Can’t teach an old dog — or young pup — new tricks? That old saying no longer holds true when it comes to the field of Emotional Intelligence.

Research indicates up to 30 per cent of business results come from the climate — defined as employees’ perceptions of their work environment that impact their ability to do their jobs well — a leader creates. And up to 70 per cent of organizational climate is driven by the competencies of the leader. These competencies can be wrapped up in a skills “package” called Emotional Intelligence (EI).

Most organizations are not the stable, predictable structures of the past. Companies need to be far more agile and flexible in how they operate both internally, and externally. This changing nature presents a whole new challenge for those in positions of leadership.

Today’s leaders must be able to leverage a much broader range of styles and behaviours. They must be highly flexible so that they can adapt — and at times improvise — within changing business strategies, shifting cultures, evolving roles and structures, the explosion of new technology and the constant pressure of global competition.
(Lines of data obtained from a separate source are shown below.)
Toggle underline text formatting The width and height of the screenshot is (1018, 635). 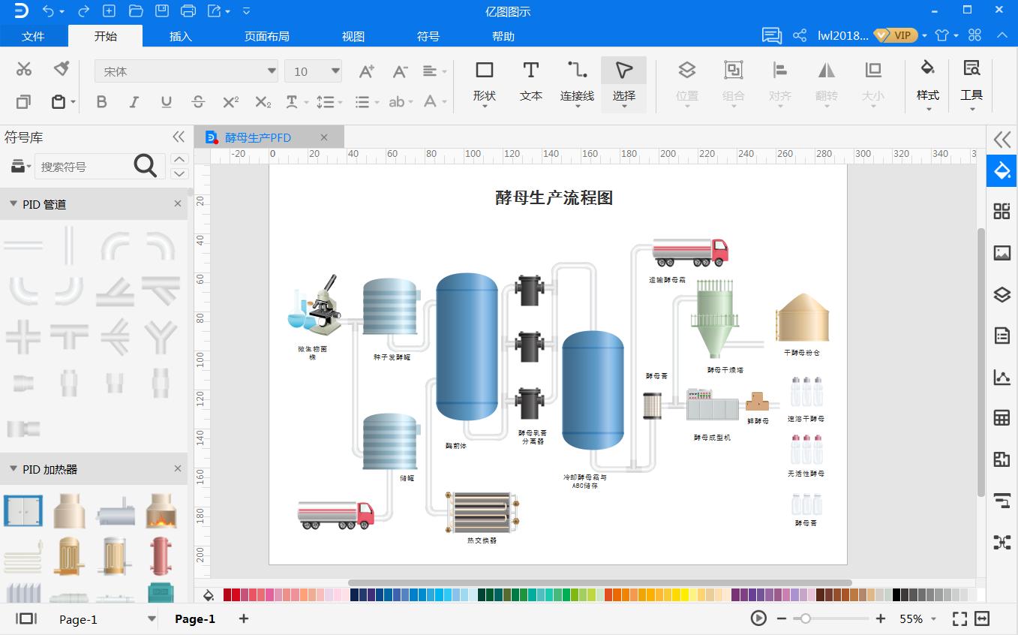[166, 101]
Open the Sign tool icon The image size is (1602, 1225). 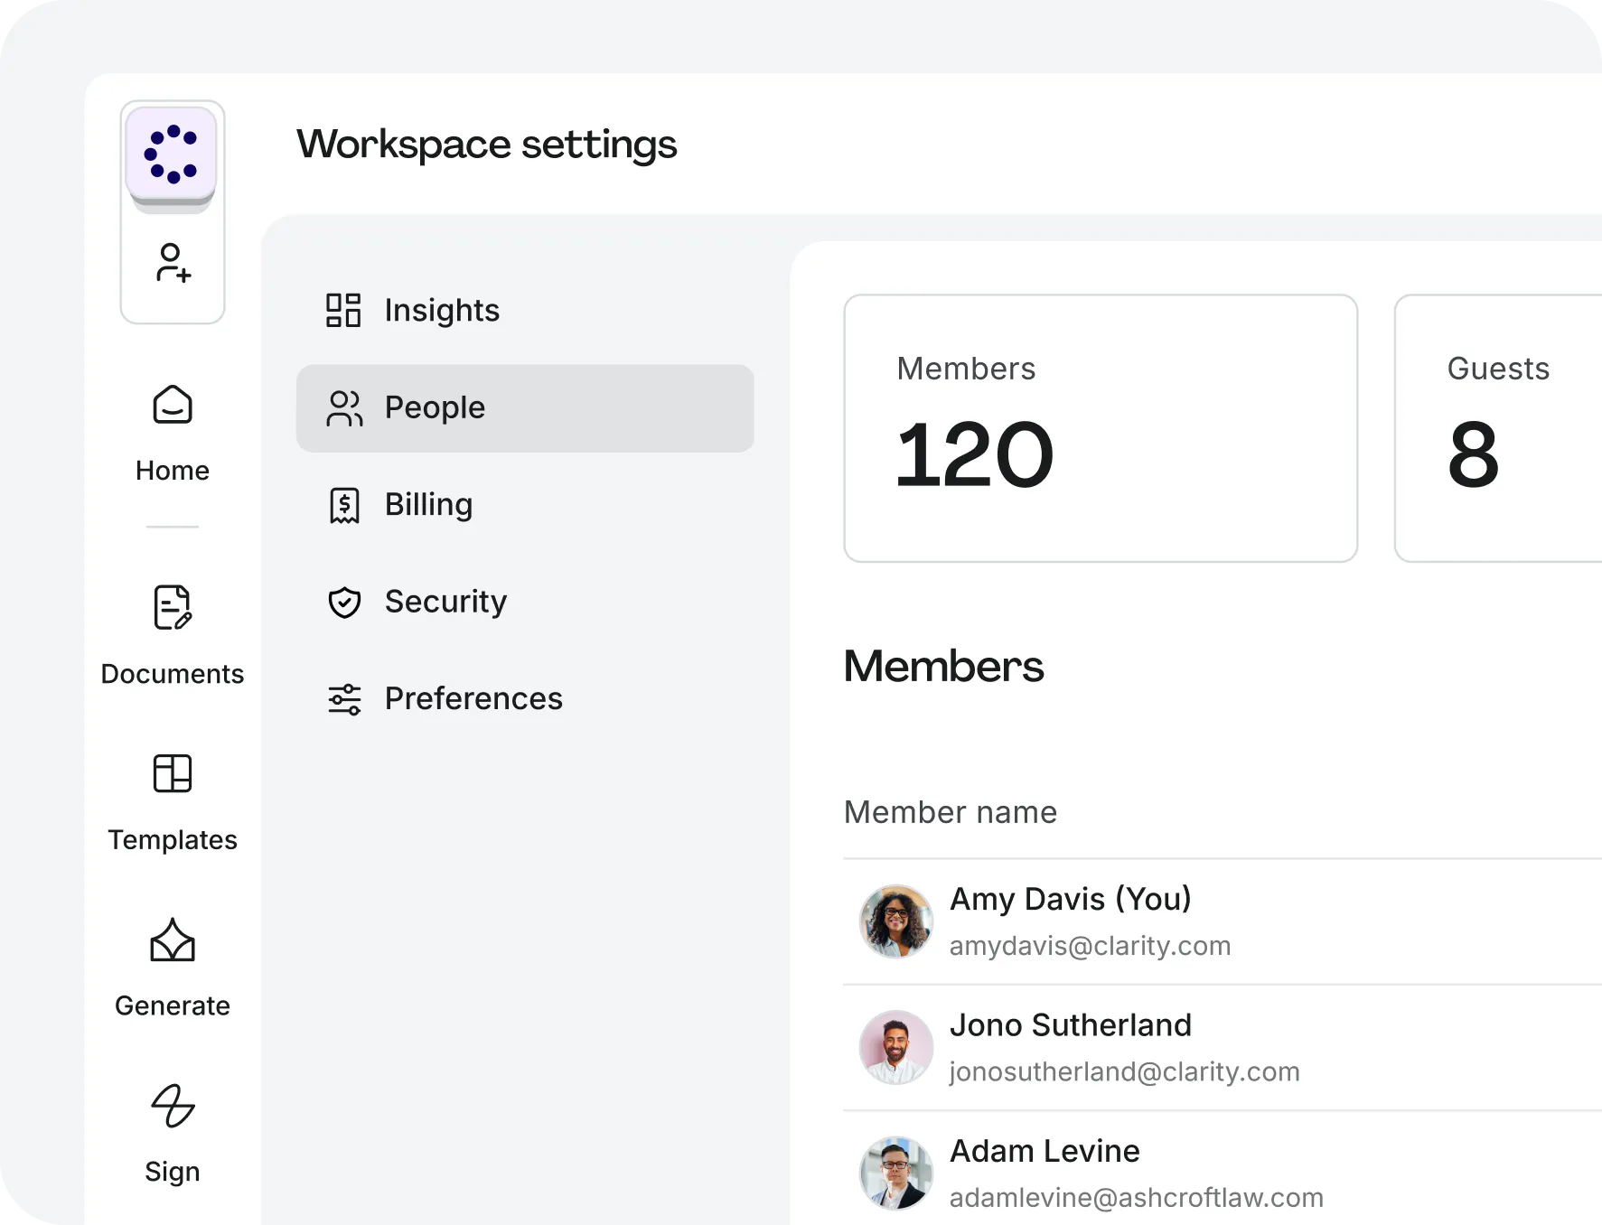pyautogui.click(x=173, y=1106)
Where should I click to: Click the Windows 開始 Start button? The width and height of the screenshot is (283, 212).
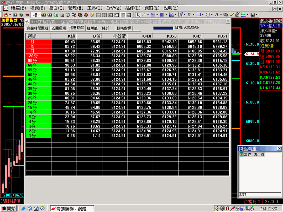[9, 209]
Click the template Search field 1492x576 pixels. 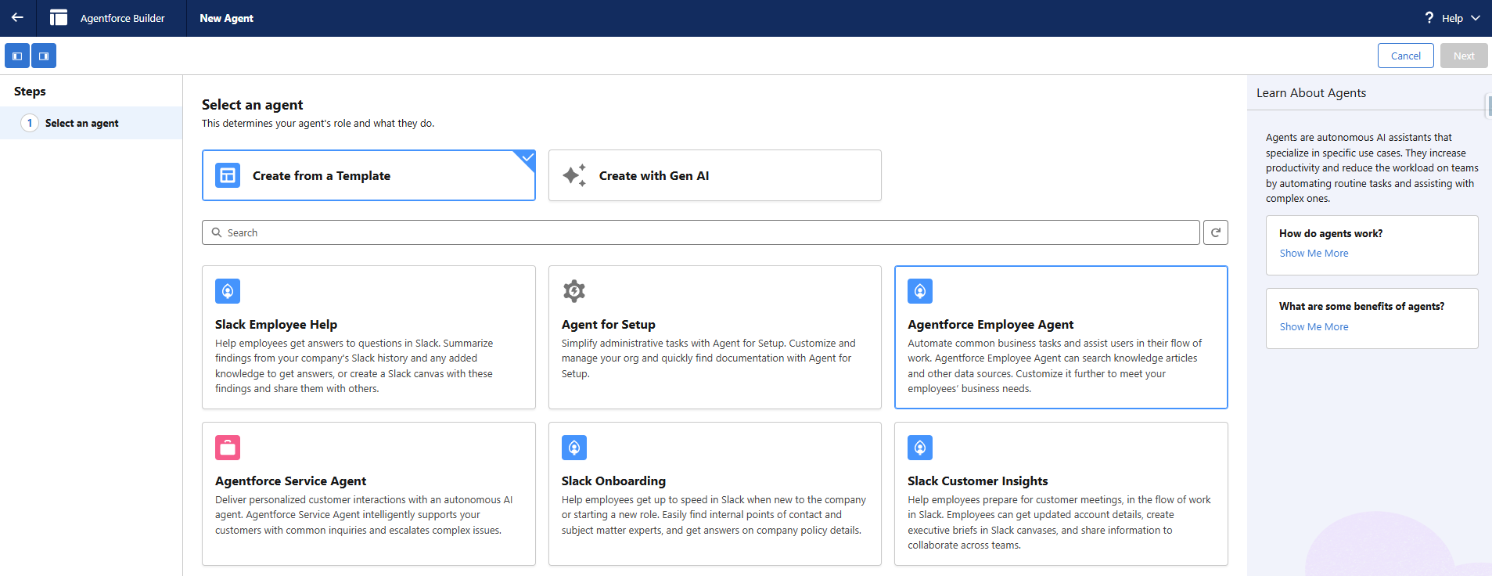click(700, 232)
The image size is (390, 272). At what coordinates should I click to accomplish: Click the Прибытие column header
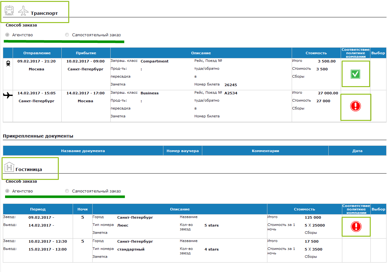coord(86,53)
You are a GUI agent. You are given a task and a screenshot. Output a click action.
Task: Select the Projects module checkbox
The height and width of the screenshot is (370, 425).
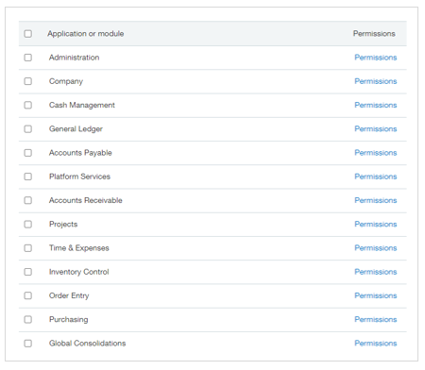28,224
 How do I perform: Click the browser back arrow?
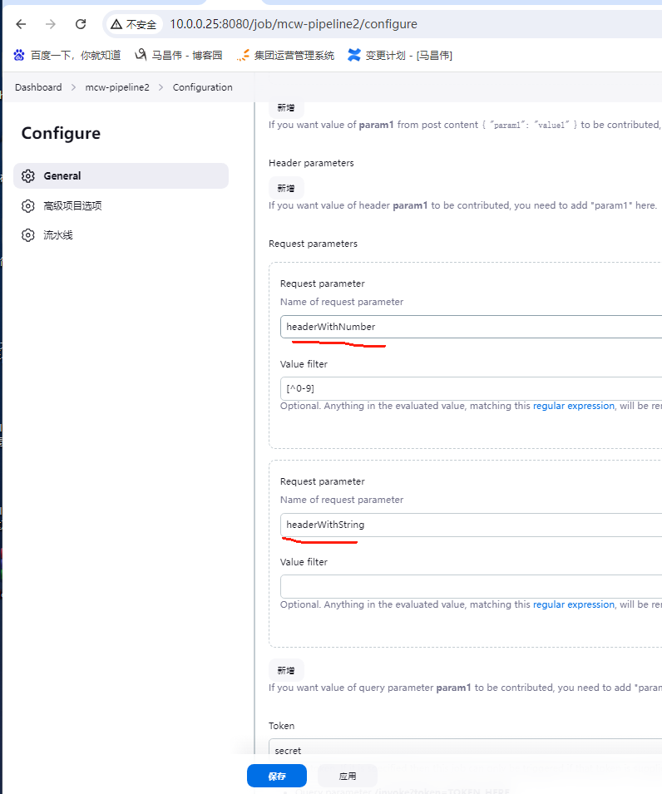(x=21, y=24)
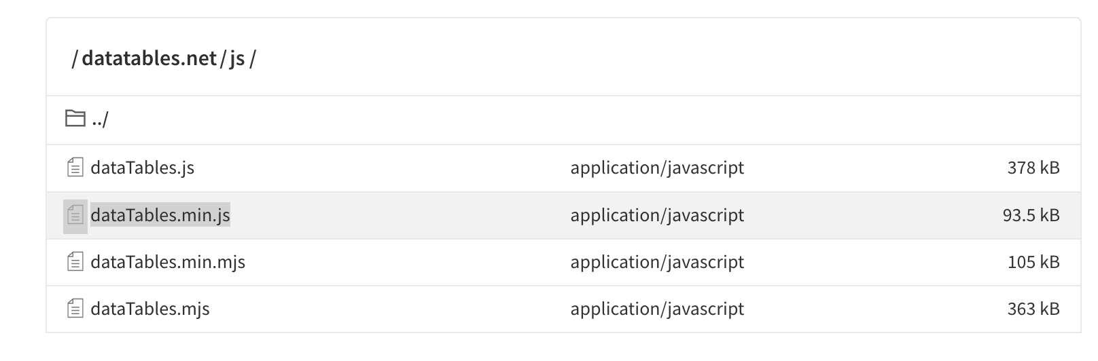Click the file icon beside dataTables.min.mjs
This screenshot has width=1098, height=361.
coord(75,262)
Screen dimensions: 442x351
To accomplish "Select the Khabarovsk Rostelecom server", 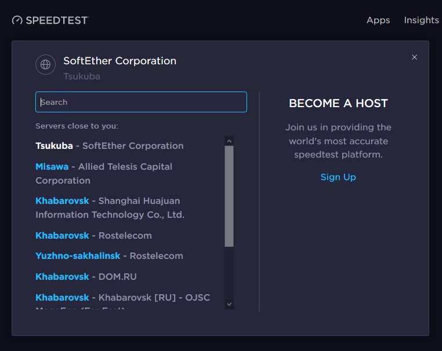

To meet these challenges leaders must be able to create organizational climates that foster not only performance but also a sense of pride and purpose.

So how do you define EI?
To quote Daniel Goleman, best selling author of Working with Emotional Intelligence, “it is the capacity for recognizing our own feelings and those of others, for motivating ourselves, for managing emotions well in ourselves and in our relationships.”

Specific competencies that make up EI have been identified. They include competencies like emotional self-awareness, empathy, self-confidence, self-control and listening skills.

For many leaders, EI is not an easy concept to accept. Yet studies have shown that EI has real impact on bottom line results, sometimes doubling and even tripling productivity. For example, in one organization studied, sales agents with high EI competencies sold twice the amount as average performers.

This same study has also shown that EI, unlike IQ, can be increased over time. The key to such improvement is the developmental approach that is used.

Training to increase EI
Emotional Intelligence is a complex set of skills and requires time to develop. There are seven critical factors in developing EI:
•gauge readiness;


•make the change self-directed;

•focus on manageable goals;

•encourage practice;

•arrange support; and

•provide models.

Gauge readiness: Many organizations pay little attention to whether someone they send for training is ready to learn and change. Frequently, only 20 per cent of a group are committed to personal change at any given time. In truth, people will learn what they want to learn when they want to learn it. Learning requires interest, motivation, and commitment. This requires an emotional investment in the process to make it happen.

In gauging readiness we’re determining interest in learning more about individual strengths and weaknesses around EI. The easiest and most obvious way to determine readiness is to ask — but this assumes that the person knows what they don’t know.

Feedback tools, such as 360 feedback that highlight EI competencies, are particularly helpful in affirming what the individual does and does not know and the level of interest in closing the gap between current state versus future state.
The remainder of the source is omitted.